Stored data
.....

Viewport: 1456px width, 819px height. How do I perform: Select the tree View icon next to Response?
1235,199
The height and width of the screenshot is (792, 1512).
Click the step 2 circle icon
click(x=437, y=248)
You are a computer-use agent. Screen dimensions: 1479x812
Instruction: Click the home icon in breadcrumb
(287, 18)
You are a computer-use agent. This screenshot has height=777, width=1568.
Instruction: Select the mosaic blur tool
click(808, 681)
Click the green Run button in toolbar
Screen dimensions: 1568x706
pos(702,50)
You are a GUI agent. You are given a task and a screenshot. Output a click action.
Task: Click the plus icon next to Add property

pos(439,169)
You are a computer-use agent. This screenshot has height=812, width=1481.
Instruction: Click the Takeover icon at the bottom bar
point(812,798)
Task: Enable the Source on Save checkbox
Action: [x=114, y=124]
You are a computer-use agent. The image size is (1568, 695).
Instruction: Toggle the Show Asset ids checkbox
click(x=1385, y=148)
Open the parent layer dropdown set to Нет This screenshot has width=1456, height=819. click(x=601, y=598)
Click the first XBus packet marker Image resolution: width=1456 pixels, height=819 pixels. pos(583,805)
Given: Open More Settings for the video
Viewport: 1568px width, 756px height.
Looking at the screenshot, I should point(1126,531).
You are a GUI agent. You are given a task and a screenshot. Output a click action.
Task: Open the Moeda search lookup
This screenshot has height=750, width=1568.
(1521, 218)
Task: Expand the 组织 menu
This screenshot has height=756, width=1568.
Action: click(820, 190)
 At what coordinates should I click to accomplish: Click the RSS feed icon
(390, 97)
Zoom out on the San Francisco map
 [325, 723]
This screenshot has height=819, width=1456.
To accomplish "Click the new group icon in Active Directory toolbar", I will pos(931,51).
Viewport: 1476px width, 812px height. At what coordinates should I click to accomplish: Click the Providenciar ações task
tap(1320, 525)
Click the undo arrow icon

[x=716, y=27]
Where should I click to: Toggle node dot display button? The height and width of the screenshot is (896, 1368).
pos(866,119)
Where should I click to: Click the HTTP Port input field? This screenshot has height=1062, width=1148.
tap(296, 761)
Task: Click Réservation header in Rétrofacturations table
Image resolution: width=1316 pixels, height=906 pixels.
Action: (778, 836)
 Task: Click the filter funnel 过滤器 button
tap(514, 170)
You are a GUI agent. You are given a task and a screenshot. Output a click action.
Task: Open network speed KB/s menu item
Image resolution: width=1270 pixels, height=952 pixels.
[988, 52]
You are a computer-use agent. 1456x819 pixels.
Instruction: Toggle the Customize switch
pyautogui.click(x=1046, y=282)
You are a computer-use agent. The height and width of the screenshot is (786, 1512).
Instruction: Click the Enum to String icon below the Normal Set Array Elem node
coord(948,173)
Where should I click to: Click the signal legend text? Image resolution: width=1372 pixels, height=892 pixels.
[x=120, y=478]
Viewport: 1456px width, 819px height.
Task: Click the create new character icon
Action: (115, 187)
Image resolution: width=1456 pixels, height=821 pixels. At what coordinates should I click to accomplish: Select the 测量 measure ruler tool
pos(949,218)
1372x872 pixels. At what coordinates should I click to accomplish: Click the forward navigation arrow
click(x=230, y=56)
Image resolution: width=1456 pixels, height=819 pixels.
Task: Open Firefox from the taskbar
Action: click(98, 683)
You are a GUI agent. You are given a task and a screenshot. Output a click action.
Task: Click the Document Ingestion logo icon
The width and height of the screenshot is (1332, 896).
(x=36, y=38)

.....

**YOUR GOAL**. Repeat the full set of records exactly.

**ANSWER TO THIS TASK**.
Viewport: 1456px width, 819px height. How do I perform: Select the tree View icon next to Response?
1235,199
The height and width of the screenshot is (792, 1512).
Click the step 2 circle icon
click(x=437, y=248)
You are a computer-use agent. Screen dimensions: 1479x812
Instruction: Click the home icon in breadcrumb
(287, 18)
You are a computer-use agent. This screenshot has height=777, width=1568.
Instruction: Select the mosaic blur tool
click(808, 681)
Click the green Run button in toolbar
Screen dimensions: 1568x706
pos(702,50)
You are a GUI agent. You are given a task and a screenshot. Output a click action.
Task: Click the plus icon next to Add property

pos(439,169)
You are a computer-use agent. This screenshot has height=812, width=1481.
Instruction: Click the Takeover icon at the bottom bar
point(812,798)
Task: Enable the Source on Save checkbox
Action: [x=114, y=124]
You are a computer-use agent. The image size is (1568, 695).
Instruction: Toggle the Show Asset ids checkbox
click(x=1385, y=148)
Open the parent layer dropdown set to Нет This screenshot has width=1456, height=819. click(x=601, y=598)
Click the first XBus packet marker Image resolution: width=1456 pixels, height=819 pixels. pos(583,805)
Given: Open More Settings for the video
Viewport: 1568px width, 756px height.
Looking at the screenshot, I should point(1126,531).
You are a GUI agent. You are given a task and a screenshot. Output a click action.
Task: Open the Moeda search lookup
This screenshot has height=750, width=1568.
(1521, 218)
Task: Expand the 组织 menu
This screenshot has height=756, width=1568.
Action: click(820, 190)
 At what coordinates should I click to accomplish: Click the RSS feed icon
(390, 97)
Zoom out on the San Francisco map
 [325, 723]
This screenshot has height=819, width=1456.
To accomplish "Click the new group icon in Active Directory toolbar", I will pos(931,51).
Viewport: 1476px width, 812px height. At what coordinates should I click to accomplish: Click the Providenciar ações task
tap(1320, 525)
Click the undo arrow icon

[x=716, y=27]
Where should I click to: Toggle node dot display button? The height and width of the screenshot is (896, 1368).
pos(866,119)
Where should I click to: Click the HTTP Port input field? This screenshot has height=1062, width=1148.
tap(296, 761)
Task: Click Réservation header in Rétrofacturations table
Image resolution: width=1316 pixels, height=906 pixels.
Action: (778, 836)
 Task: Click the filter funnel 过滤器 button
tap(514, 170)
You are a GUI agent. You are given a task and a screenshot. Output a click action.
Task: Open network speed KB/s menu item
Image resolution: width=1270 pixels, height=952 pixels.
[988, 52]
You are a computer-use agent. 1456x819 pixels.
Instruction: Toggle the Customize switch
pyautogui.click(x=1046, y=282)
You are a computer-use agent. The height and width of the screenshot is (786, 1512).
Instruction: Click the Enum to String icon below the Normal Set Array Elem node
coord(948,173)
Where should I click to: Click the signal legend text? Image resolution: width=1372 pixels, height=892 pixels.
[x=120, y=478]
Viewport: 1456px width, 819px height.
Task: Click the create new character icon
Action: (115, 187)
Image resolution: width=1456 pixels, height=821 pixels. At what coordinates should I click to accomplish: Select the 测量 measure ruler tool
pos(949,218)
1372x872 pixels. At what coordinates should I click to accomplish: Click the forward navigation arrow
click(x=230, y=56)
Image resolution: width=1456 pixels, height=819 pixels.
Task: Open Firefox from the taskbar
Action: click(98, 683)
You are a GUI agent. You are given a task and a screenshot. Output a click action.
Task: Click the Document Ingestion logo icon
The width and height of the screenshot is (1332, 896).
(x=36, y=38)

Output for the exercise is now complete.